◆ Source data
══════════════════════════════
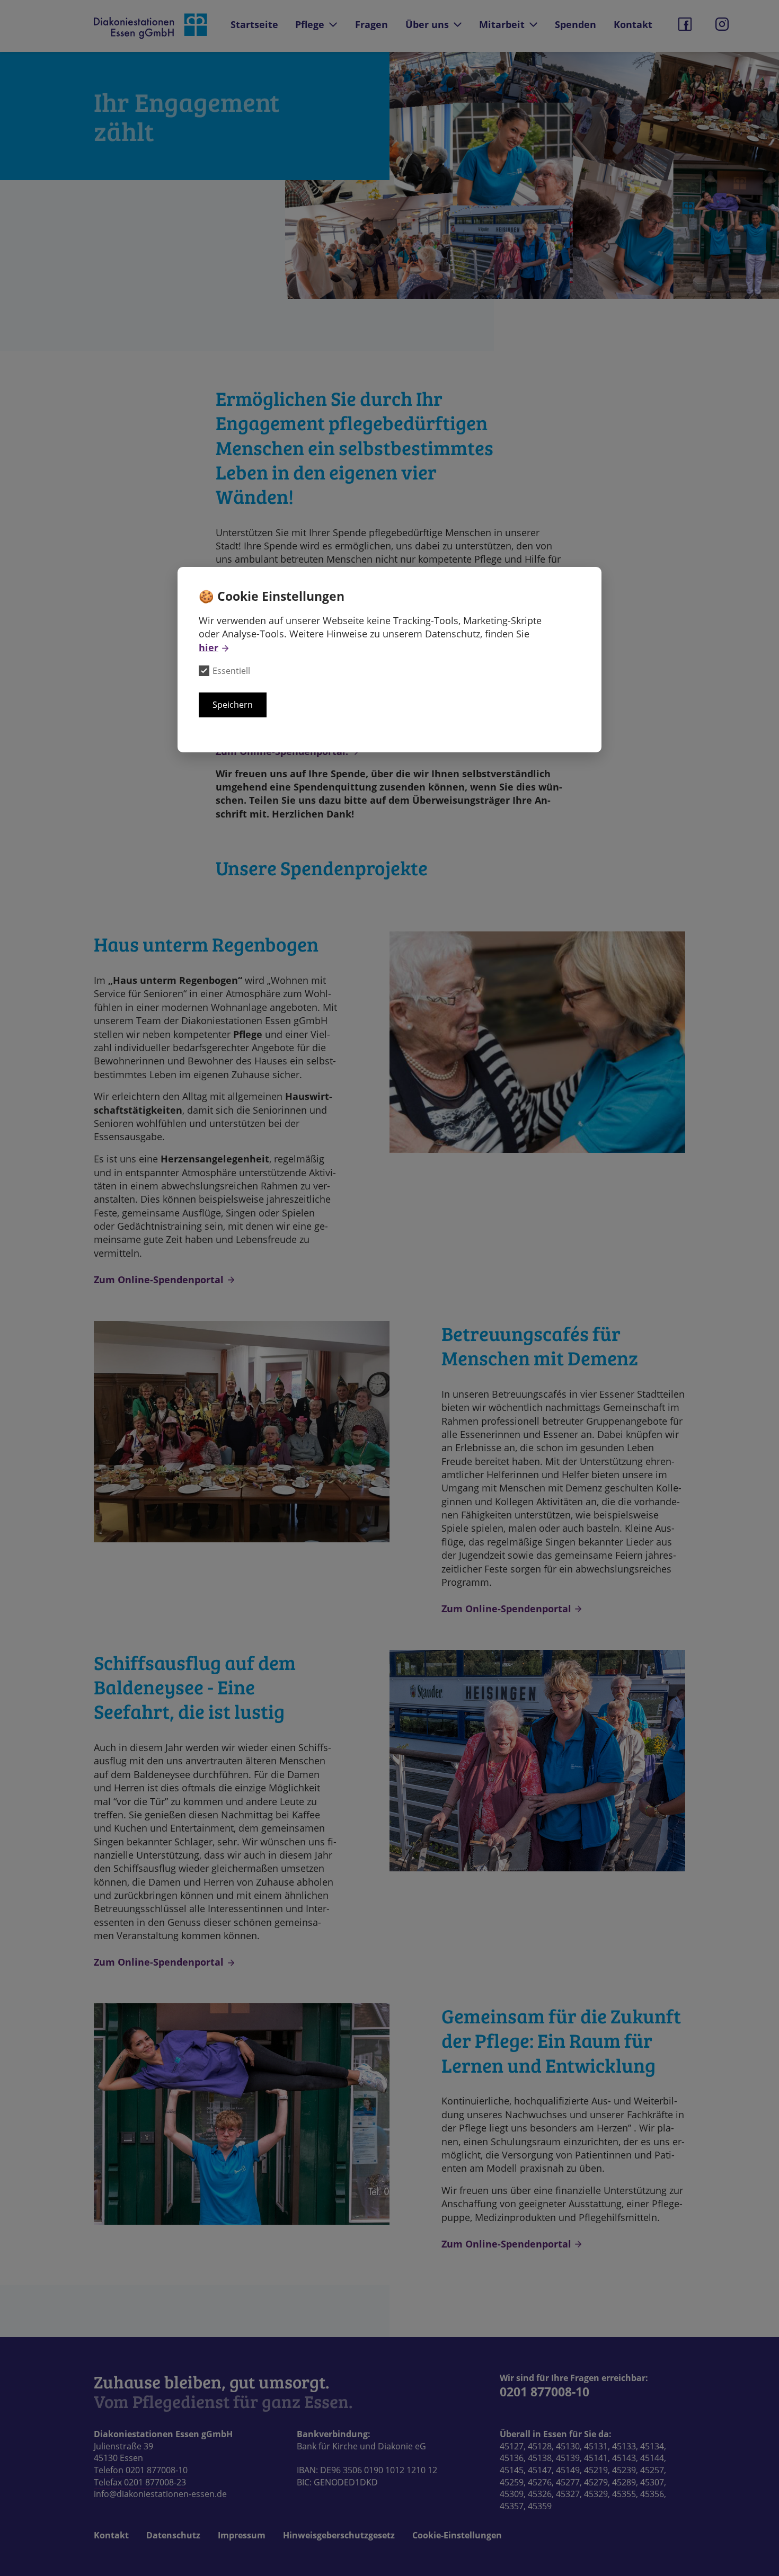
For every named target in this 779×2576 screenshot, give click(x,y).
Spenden (575, 24)
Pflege (309, 24)
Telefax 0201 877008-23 (140, 2482)
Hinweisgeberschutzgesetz (339, 2535)
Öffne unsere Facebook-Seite (685, 24)
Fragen (371, 24)
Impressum (241, 2535)
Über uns (427, 24)
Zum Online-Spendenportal (159, 1279)
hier (208, 647)
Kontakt (633, 24)
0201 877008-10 (544, 2392)
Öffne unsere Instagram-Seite (722, 24)
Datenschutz (173, 2535)
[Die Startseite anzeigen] (151, 26)
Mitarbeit (502, 24)
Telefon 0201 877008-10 (141, 2470)
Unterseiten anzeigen (333, 24)
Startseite (254, 24)
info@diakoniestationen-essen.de (160, 2494)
══════════════════════════════
◆ Aim of the task
Copy out the line containing "Hinweisgeberschutzgesetz (339, 2535)", then every line after it through the end of the listing, exactly and with nothing else.

◆ Expected output
Hinweisgeberschutzgesetz (339, 2535)
Öffne unsere Facebook-Seite (685, 24)
Fragen (371, 24)
Impressum (241, 2535)
Über uns (427, 24)
Zum Online-Spendenportal (159, 1279)
hier (208, 647)
Kontakt (633, 24)
0201 877008-10 (544, 2392)
Öffne unsere Instagram-Seite (722, 24)
Datenschutz (173, 2535)
[Die Startseite anzeigen] (151, 26)
Mitarbeit (502, 24)
Telefon 0201 877008-10 (141, 2470)
Unterseiten anzeigen (333, 24)
Startseite (254, 24)
info@diakoniestationen-essen.de (160, 2494)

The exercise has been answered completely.